Moreover, ROC Curv analysis revealed that area under ROC curve (AUC) for modified mallampati test was 0.473 [Table/Fig-5] , which is significantly less than AUC for thyromental test was 0.753 [Table/Fig-6] , and neck extension test 0.768 [Table/Fig-7] .

Conclusion

We conclude that neck extension < 5 cms is the strongest predictor of difficult intubation with a positive predictive of 76% and area under ROC curve of 0.768. Also, thyromental distance of < 6cms has better positive predictive value than modified Mallampati test (56 % Vs 31%) in predicting difficult tracheal intubation. This is supported by area under ROC curve (0.753 Vs 0.473).

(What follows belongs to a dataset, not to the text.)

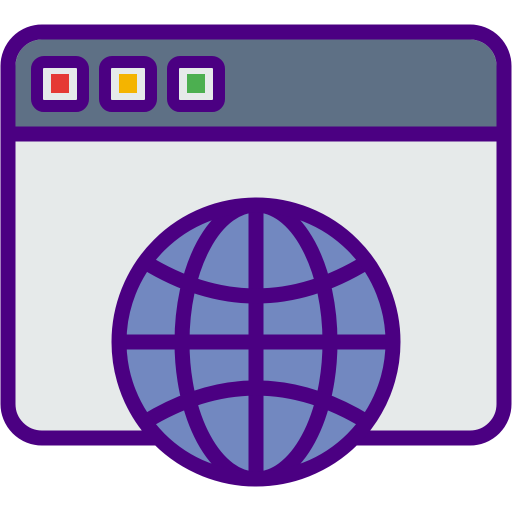  Describe the element at coordinates (60, 84) in the screenshot. I see `close-dot-icon` at that location.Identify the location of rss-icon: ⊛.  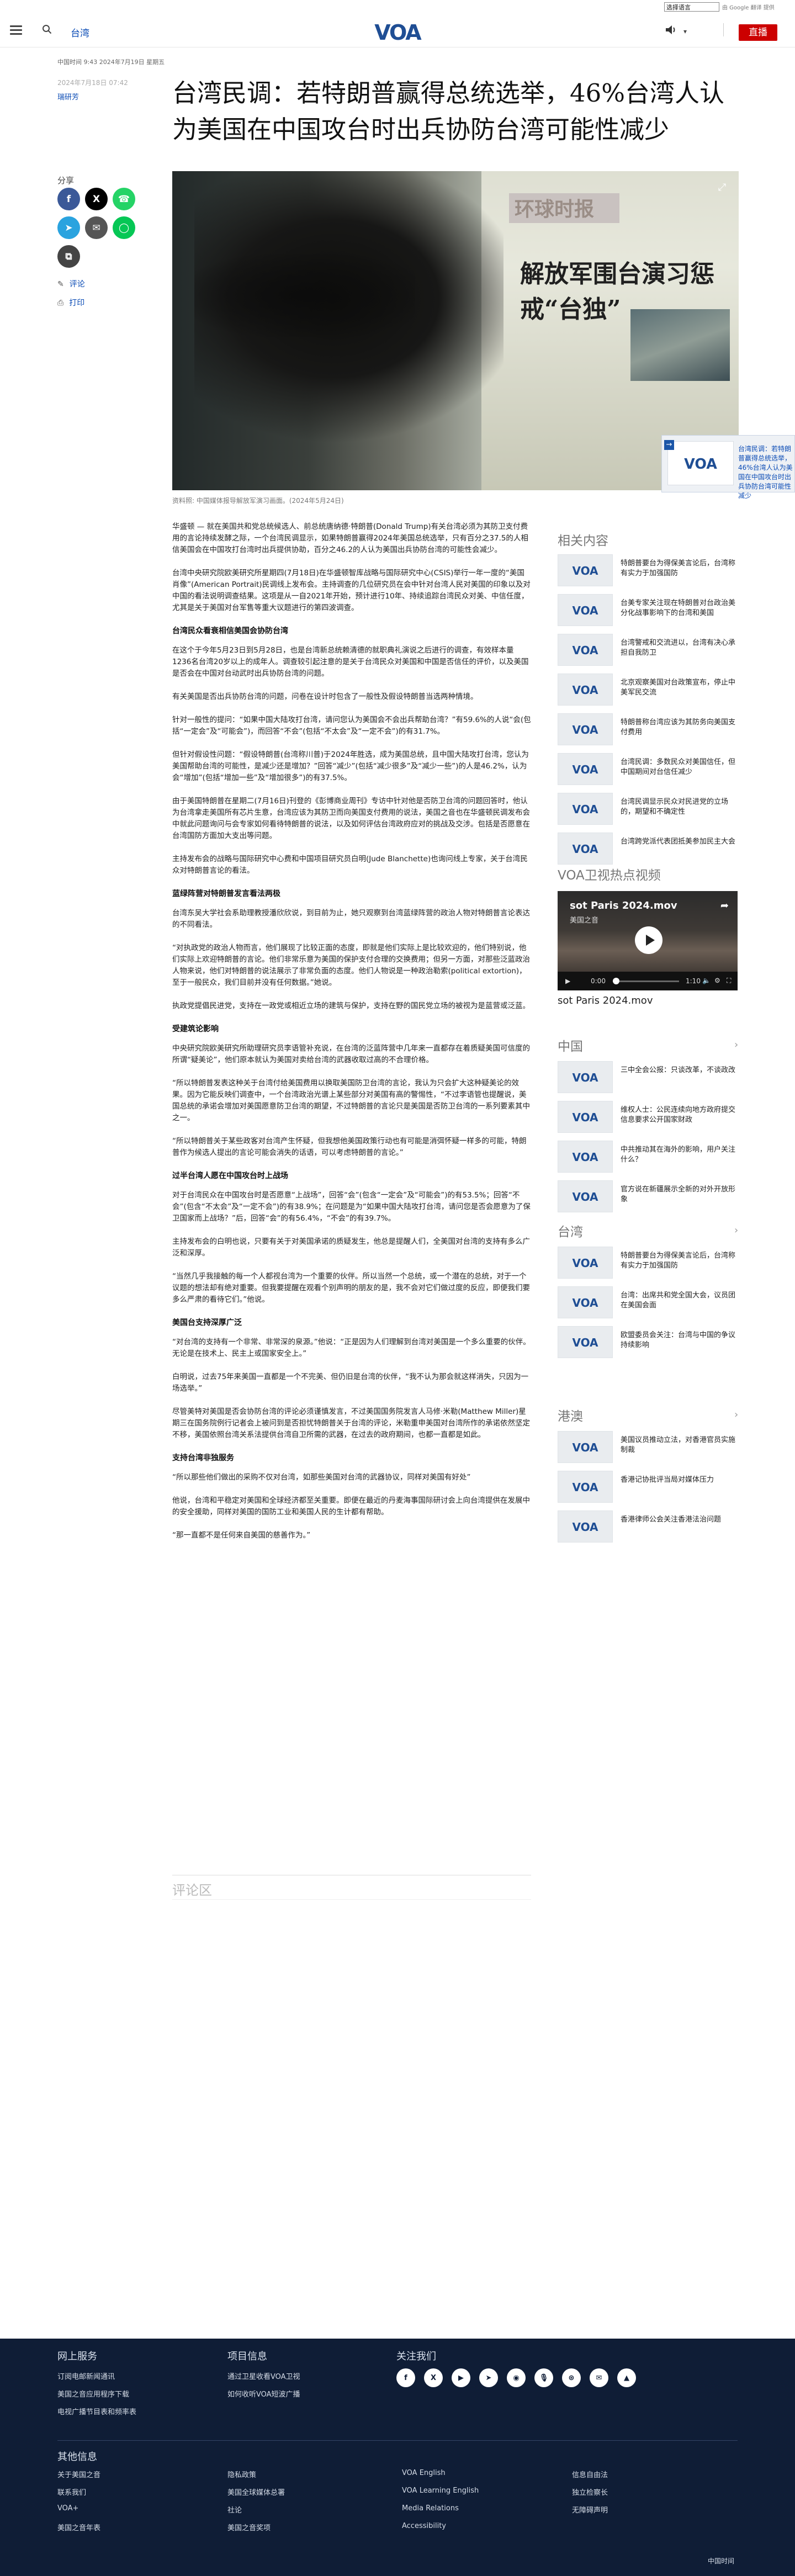
(572, 2377).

Finally it may be emphasized that this study is an attempt to assess the risk factors for difficult tracheal intubation in a more objective and reliable way to make this whole exercise worthwhile.

Acknowledgement

We would like to acknowledge the support and help of Kasturba Medical College, Mangalore, Manipal University, Manipal, Karnataka, India in performing this study.